▶ Selected text
/---

All washed up at Ardrossan South Beach.

As we approached Ardrossan on the Ayrshire coast, it was just after low water and we had to drop our sails as we crossed the dangerous reefs of YellowCraigs, Half Tide Rock, Broad Rock,West Crinan Rock and other rocks, which are not even named. We had been travelling fast under sail and hitting a submerged reef in a loaded boat at speed is not funny. Ardrossan is derived from the Gaelic "height of the rocky point" and it is one of the few rocky breaches in the great Ayrshire sand dune system that stretches for over 40 kilometers from Farland Head in the north to the Heads of Ayr in the south. Ardrossan's rocks created a natural harbour on this otherwise exposed coast of shifting sands.

Fortunately there were no ferries entering or leaving the entrance to Ardrossan Harbour, which is marked by a small lighthouse. The light was originally erected in 1850 but was carried away in the great storm of December 1900.  The current light was erected in 1901. In the early 19th century Ardrossan was a major port and shipyard for the rapidly growing city of Glasgow and it was planned to link to Glasgow by canal. The canal was built half way before another scheme involving dredging the River Clyde made it redundant. Over the years the shipyards have closed, ferries have stopped running and the inner harbour has closed as a port and has now been converted to a yacht marina. I do hope the new Caledonian MacBrayne summer ferry to Campbeltown (which we used) is a success.

It is not possible to land and access the ferry car park from within Ardrossan Harbour and so we had originally intended arriving at Ardrossan at high water the following day...

...when it would have been possible to land at this beach at the south end of the harbour wall, which is only 1m high at this point.


Due to a change of plan caused by my injured shoulder, we actually arrived at Ardrossan at low tide and so the upper beach was cut off from the sea by vicious exposed reefs. We had no option but to paddle on, out round the end of  Castle Craigs rock. This is a remarkable ribbon of basalt dyke, which stretches half a kilometer out to sea. It arises inland from the volcanic plug on which Ardrossan Castle sits. We were all tired and Mike and Phil tried to find a shortcut through the rocks. I knew there was none but they could not hear my shouts over the offshore wind.

We finally arrived in South Bay Ardrossan some 200 km after setting off from Campbeltown on the far side of the Firth of Clyde.

\---

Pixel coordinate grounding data

/---

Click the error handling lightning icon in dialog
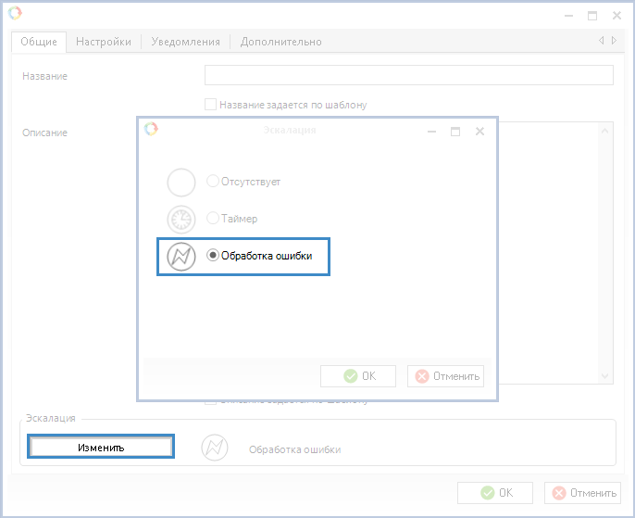Image resolution: width=635 pixels, height=518 pixels. (x=181, y=256)
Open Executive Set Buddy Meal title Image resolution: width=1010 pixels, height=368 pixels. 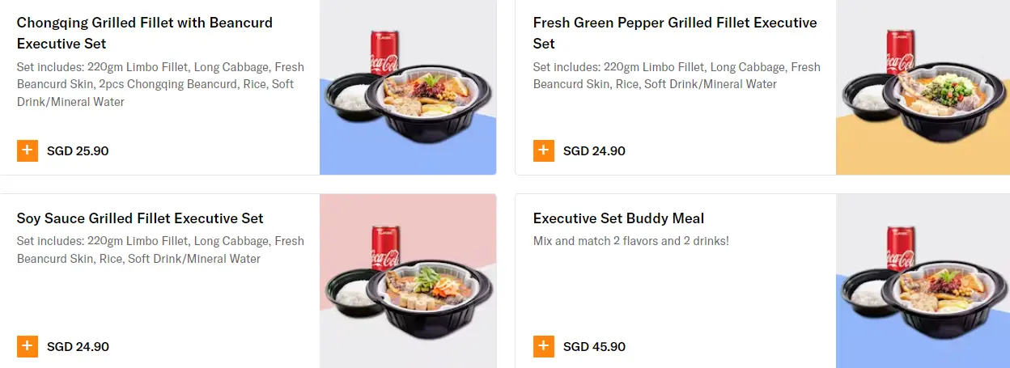618,218
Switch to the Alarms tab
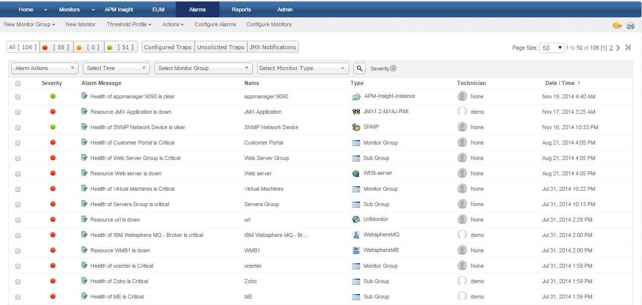Image resolution: width=642 pixels, height=305 pixels. tap(198, 9)
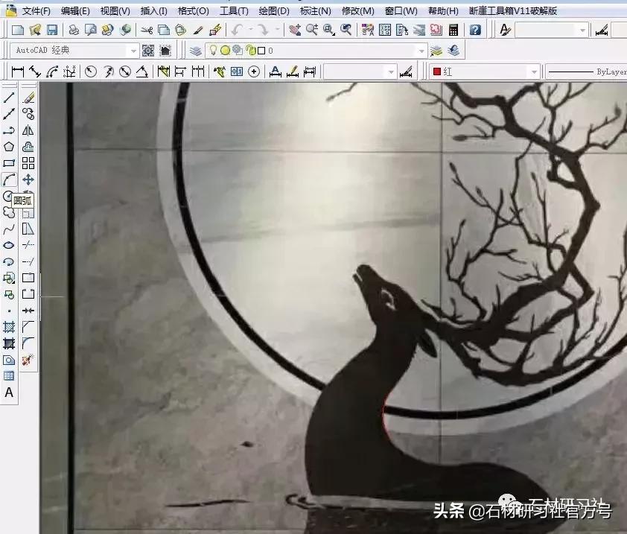Toggle the layer on/off lightbulb
627x534 pixels.
(213, 51)
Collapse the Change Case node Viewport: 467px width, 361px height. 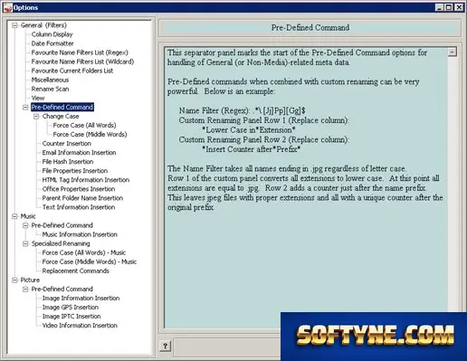point(36,117)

\---

▶ Exercise 1
From the Ardrossan passage, repeat word for word the part that opens with the words containing "Due to a change" and closes with "the offshore wind.".
▶ Exercise 2
Pick up the account of the arrival at Ardrossan from its last sentence and continue it.

▶ Written reply 1
Due to a change of plan caused by my injured shoulder, we actually arrived at Ardrossan at low tide and so the upper beach was cut off from the sea by vicious exposed reefs. We had no option but to paddle on, out round the end of  Castle Craigs rock. This is a remarkable ribbon of basalt dyke, which stretches half a kilometer out to sea. It arises inland from the volcanic plug on which Ardrossan Castle sits. We were all tired and Mike and Phil tried to find a shortcut through the rocks. I knew there was none but they could not hear my shouts over the offshore wind.

▶ Written reply 2
It had been a wonderful trip, involving the tides of the Mull of Kintyre, the huge surf beaches of Machrihanish, visiting the Hebridean isles of Cara and Gigha then portaging from the Atlantic coast from the head of West Loch Tarbert to East Loch Tarbert in the Firth of Clyde. Finally we crossed the mouth of Loch Fyne and made our way back to Ardrossan via the Firth of Clyde islands of Inchmarnock, Bute and Little Cumbrae. On the way we had seen dolphins, porpoises and otters not to mention birds of every size from puffins to gannets. It was one of the best sea kayaking trips that Jennifer, Mike, Phil and I had ever been on. Perhaps the greatest surprise was just how good the Firth of Clyde section had proved. We had expected it to be an anticlimax after the Atlantic coast but its views and wildlife were superlative.

We finally landed on the sands of Ardrossan South Bay at 20:15. At low tide it is 250m to the concrete ramp to the esplanade. We were grateful to have our kayak trolleys as it was a further 150m to a small carpark, where we left the kayaks and walked the 1 kilometer back to the 24hr ferry car park to recover the cars. Ardrossan is not the sort of place to leave kayaks unguarded late on a Friday evening, so two of us stayed by the kayaks while two went for the cars.

Footnote.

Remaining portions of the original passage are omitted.